Junot Diaz said, “The whole culture is telling you to hurry, while the art tells you to take your time. Always listen to the art.” In an age where you can tap into any stranger’s stream of consciousness on any corner of the planet, we are faced with the new challenge of compare and contrast. Is my life better than hers? Because I have less followers does that make me less-than? Does anyone really want to know what I have to say when a hundred other people are talking? If we want to contain our sanity, we must support ourselves through the trenches by listening to the only voice that matters among the others: persistence.

I’d like to believe that the process each and every creator goes through is like a very patient hike through the mountains. Sure, there’s procrastination, frustration, impatience, maybe some fury and self-hate. But this is where the important part lies, and the learning comes in. Without the work and the triumphs through the trials, we are unable to grow, expand, and fill our own shoes that we set out to step into before we even got here. That mountain doesn’t need to be Everest, though I’m sure at times it will feel like it is. You cannot sprint, or you'll lose your energy and burn out. You cannot wish you had the person's legs who is climbing next to you, because you're stuck with your own and you need them to carry you to the top. You cannot use all your resources at once. You must have patience and confidence in your abilities and your strengths. The more steps you take, the further along you’re getting - if you choose to call defeat, you might as well curl up into a little ball and roll all the way back down the hill into your dark pity corner. Recognize the strength and the power of your own soul, give yourself credit where it’s due. Inside all of us exists an enormous potential - we just need to choose what to do with it.
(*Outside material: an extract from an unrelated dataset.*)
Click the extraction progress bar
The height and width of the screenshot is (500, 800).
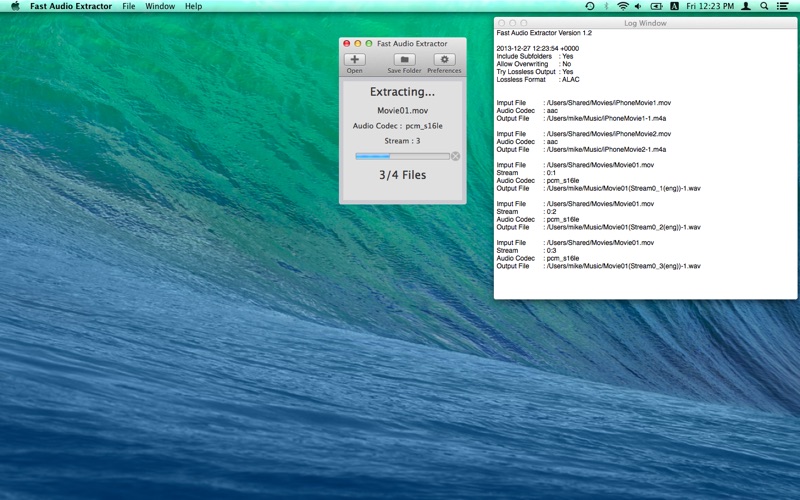pyautogui.click(x=402, y=156)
Do we choose to ignore it? To simply lay back and recline into servitude and “what’s easy”? Or do we choose to challenge ourselves into curiosity for what more is out there for the taking, the exploring, the conquering? It shouldn’t have to be a war. It should be an adventure.

It should be exciting and exhilarating and wonderful in its wonderment of the “is this going to work? is this what I want?” as the fear fades into trust, evolving into confidence, resulting in producing some seriously badass work.

*And as a secret - it's always going to work, if you see no other way but for it to work.

1 comment

Chelly Wood

Lovely sentiments. I especially like your final statement about “seriously badass work”!